Exercise — Revise the items below by swapping every "GUI agent" for "screen assistant", keeping all other text the same.

═══ Supplied entries

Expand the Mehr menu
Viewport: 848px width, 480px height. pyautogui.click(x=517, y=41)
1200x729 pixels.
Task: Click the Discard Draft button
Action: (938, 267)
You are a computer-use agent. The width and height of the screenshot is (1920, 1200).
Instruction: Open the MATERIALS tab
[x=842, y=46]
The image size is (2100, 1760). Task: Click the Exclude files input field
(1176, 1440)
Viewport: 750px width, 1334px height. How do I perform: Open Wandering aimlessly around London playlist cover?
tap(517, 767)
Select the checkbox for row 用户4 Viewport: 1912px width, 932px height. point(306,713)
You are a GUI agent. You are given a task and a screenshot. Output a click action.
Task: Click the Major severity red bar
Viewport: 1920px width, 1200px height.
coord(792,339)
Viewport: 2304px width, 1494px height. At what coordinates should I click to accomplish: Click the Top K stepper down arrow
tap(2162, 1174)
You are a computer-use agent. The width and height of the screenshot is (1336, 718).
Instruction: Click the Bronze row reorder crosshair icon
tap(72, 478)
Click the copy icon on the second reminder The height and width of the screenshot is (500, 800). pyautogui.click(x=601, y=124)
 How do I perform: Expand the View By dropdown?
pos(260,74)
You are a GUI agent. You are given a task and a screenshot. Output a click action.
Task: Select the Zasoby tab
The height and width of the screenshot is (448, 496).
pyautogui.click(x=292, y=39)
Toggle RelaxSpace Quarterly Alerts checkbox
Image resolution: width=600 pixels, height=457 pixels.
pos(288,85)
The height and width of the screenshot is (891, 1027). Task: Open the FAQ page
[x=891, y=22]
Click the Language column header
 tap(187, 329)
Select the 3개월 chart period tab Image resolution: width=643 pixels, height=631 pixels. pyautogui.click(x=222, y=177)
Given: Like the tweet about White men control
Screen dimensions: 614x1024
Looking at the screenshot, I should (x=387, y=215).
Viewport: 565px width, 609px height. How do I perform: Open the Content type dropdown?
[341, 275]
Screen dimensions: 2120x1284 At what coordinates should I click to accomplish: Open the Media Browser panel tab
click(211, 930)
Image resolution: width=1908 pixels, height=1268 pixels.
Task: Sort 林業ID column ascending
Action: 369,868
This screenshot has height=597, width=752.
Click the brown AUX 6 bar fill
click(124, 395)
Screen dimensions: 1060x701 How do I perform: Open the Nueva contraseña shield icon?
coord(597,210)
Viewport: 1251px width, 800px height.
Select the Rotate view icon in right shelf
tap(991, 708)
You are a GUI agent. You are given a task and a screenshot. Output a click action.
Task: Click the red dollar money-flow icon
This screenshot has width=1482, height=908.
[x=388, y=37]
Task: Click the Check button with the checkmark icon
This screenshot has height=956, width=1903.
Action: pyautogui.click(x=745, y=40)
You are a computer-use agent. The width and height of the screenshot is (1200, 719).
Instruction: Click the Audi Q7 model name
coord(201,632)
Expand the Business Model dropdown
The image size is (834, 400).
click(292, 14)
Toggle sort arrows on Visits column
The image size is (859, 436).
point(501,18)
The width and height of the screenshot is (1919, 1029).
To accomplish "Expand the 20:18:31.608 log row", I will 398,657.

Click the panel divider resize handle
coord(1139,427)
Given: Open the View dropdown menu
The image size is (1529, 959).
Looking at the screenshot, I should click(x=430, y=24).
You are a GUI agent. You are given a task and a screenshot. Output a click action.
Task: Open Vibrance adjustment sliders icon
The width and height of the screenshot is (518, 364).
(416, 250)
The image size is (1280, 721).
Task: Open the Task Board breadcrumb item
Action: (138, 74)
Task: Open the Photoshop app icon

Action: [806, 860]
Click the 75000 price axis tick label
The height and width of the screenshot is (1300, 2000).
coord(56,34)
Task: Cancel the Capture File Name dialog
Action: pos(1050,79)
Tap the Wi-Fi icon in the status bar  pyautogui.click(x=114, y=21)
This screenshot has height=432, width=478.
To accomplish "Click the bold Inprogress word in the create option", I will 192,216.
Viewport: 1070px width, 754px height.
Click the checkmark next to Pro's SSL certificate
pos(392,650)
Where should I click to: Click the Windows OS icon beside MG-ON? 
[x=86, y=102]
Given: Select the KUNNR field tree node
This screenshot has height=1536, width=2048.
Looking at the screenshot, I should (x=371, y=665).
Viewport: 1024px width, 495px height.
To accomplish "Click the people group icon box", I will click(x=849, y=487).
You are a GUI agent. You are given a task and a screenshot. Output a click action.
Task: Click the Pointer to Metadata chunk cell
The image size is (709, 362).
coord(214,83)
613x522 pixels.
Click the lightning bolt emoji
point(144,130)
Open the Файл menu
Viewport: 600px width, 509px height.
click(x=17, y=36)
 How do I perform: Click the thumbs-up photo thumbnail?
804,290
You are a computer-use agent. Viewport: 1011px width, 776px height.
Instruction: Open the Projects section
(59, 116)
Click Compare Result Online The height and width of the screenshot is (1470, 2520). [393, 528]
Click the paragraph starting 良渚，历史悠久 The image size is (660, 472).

══════

Solution to the exercise —
Expand the Mehr menu
Viewport: 848px width, 480px height. pyautogui.click(x=517, y=41)
1200x729 pixels.
Task: Click the Discard Draft button
Action: (938, 267)
You are a computer-use agent. The width and height of the screenshot is (1920, 1200).
Instruction: Open the MATERIALS tab
[x=842, y=46]
The image size is (2100, 1760). Task: Click the Exclude files input field
(1176, 1440)
Viewport: 750px width, 1334px height. How do I perform: Open Wandering aimlessly around London playlist cover?
tap(517, 767)
Select the checkbox for row 用户4 Viewport: 1912px width, 932px height. point(306,713)
You are a screen assistant. You are given a task and a screenshot. Output a click action.
Task: Click the Major severity red bar
Viewport: 1920px width, 1200px height.
coord(792,339)
Viewport: 2304px width, 1494px height. At what coordinates should I click to accomplish: Click the Top K stepper down arrow
tap(2162, 1174)
You are a computer-use agent. The width and height of the screenshot is (1336, 718).
Instruction: Click the Bronze row reorder crosshair icon
tap(72, 478)
Click the copy icon on the second reminder The height and width of the screenshot is (500, 800). pyautogui.click(x=601, y=124)
 How do I perform: Expand the View By dropdown?
pos(260,74)
You are a screen assistant. You are given a task and a screenshot. Output a click action.
Task: Select the Zasoby tab
The height and width of the screenshot is (448, 496).
pyautogui.click(x=292, y=39)
Toggle RelaxSpace Quarterly Alerts checkbox
Image resolution: width=600 pixels, height=457 pixels.
pos(288,85)
The height and width of the screenshot is (891, 1027). Task: Open the FAQ page
[x=891, y=22]
Click the Language column header
 tap(187, 329)
Select the 3개월 chart period tab Image resolution: width=643 pixels, height=631 pixels. pyautogui.click(x=222, y=177)
Given: Like the tweet about White men control
Screen dimensions: 614x1024
Looking at the screenshot, I should (x=387, y=215).
Viewport: 565px width, 609px height. How do I perform: Open the Content type dropdown?
[341, 275]
Screen dimensions: 2120x1284 At what coordinates should I click to accomplish: Open the Media Browser panel tab
click(211, 930)
Image resolution: width=1908 pixels, height=1268 pixels.
Task: Sort 林業ID column ascending
Action: 369,868
This screenshot has height=597, width=752.
Click the brown AUX 6 bar fill
click(124, 395)
Screen dimensions: 1060x701 How do I perform: Open the Nueva contraseña shield icon?
coord(597,210)
Viewport: 1251px width, 800px height.
Select the Rotate view icon in right shelf
tap(991, 708)
You are a screen assistant. You are given a task and a screenshot. Output a click action.
Task: Click the red dollar money-flow icon
This screenshot has width=1482, height=908.
[x=388, y=37]
Task: Click the Check button with the checkmark icon
This screenshot has height=956, width=1903.
Action: pyautogui.click(x=745, y=40)
You are a computer-use agent. The width and height of the screenshot is (1200, 719).
Instruction: Click the Audi Q7 model name
coord(201,632)
Expand the Business Model dropdown
The image size is (834, 400).
click(292, 14)
Toggle sort arrows on Visits column
The image size is (859, 436).
point(501,18)
The width and height of the screenshot is (1919, 1029).
To accomplish "Expand the 20:18:31.608 log row", I will 398,657.

Click the panel divider resize handle
coord(1139,427)
Given: Open the View dropdown menu
The image size is (1529, 959).
Looking at the screenshot, I should click(x=430, y=24).
You are a screen assistant. You are given a task and a screenshot. Output a click action.
Task: Open Vibrance adjustment sliders icon
The width and height of the screenshot is (518, 364).
(416, 250)
The image size is (1280, 721).
Task: Open the Task Board breadcrumb item
Action: (138, 74)
Task: Open the Photoshop app icon

Action: [806, 860]
Click the 75000 price axis tick label
The height and width of the screenshot is (1300, 2000).
coord(56,34)
Task: Cancel the Capture File Name dialog
Action: pos(1050,79)
Tap the Wi-Fi icon in the status bar  pyautogui.click(x=114, y=21)
This screenshot has height=432, width=478.
To accomplish "Click the bold Inprogress word in the create option", I will 192,216.
Viewport: 1070px width, 754px height.
Click the checkmark next to Pro's SSL certificate
pos(392,650)
Where should I click to: Click the Windows OS icon beside MG-ON? 
[x=86, y=102]
Given: Select the KUNNR field tree node
This screenshot has height=1536, width=2048.
Looking at the screenshot, I should (x=371, y=665).
Viewport: 1024px width, 495px height.
To accomplish "Click the people group icon box", I will click(x=849, y=487).
You are a screen assistant. You are given a task and a screenshot. Output a click action.
Task: Click the Pointer to Metadata chunk cell
The image size is (709, 362).
coord(214,83)
613x522 pixels.
Click the lightning bolt emoji
point(144,130)
Open the Файл menu
Viewport: 600px width, 509px height.
click(x=17, y=36)
 How do I perform: Click the thumbs-up photo thumbnail?
804,290
You are a computer-use agent. Viewport: 1011px width, 776px height.
Instruction: Open the Projects section
(59, 116)
Click Compare Result Online The height and width of the screenshot is (1470, 2520). [393, 528]
Click the paragraph starting 良渚，历史悠久 The image size is (660, 472).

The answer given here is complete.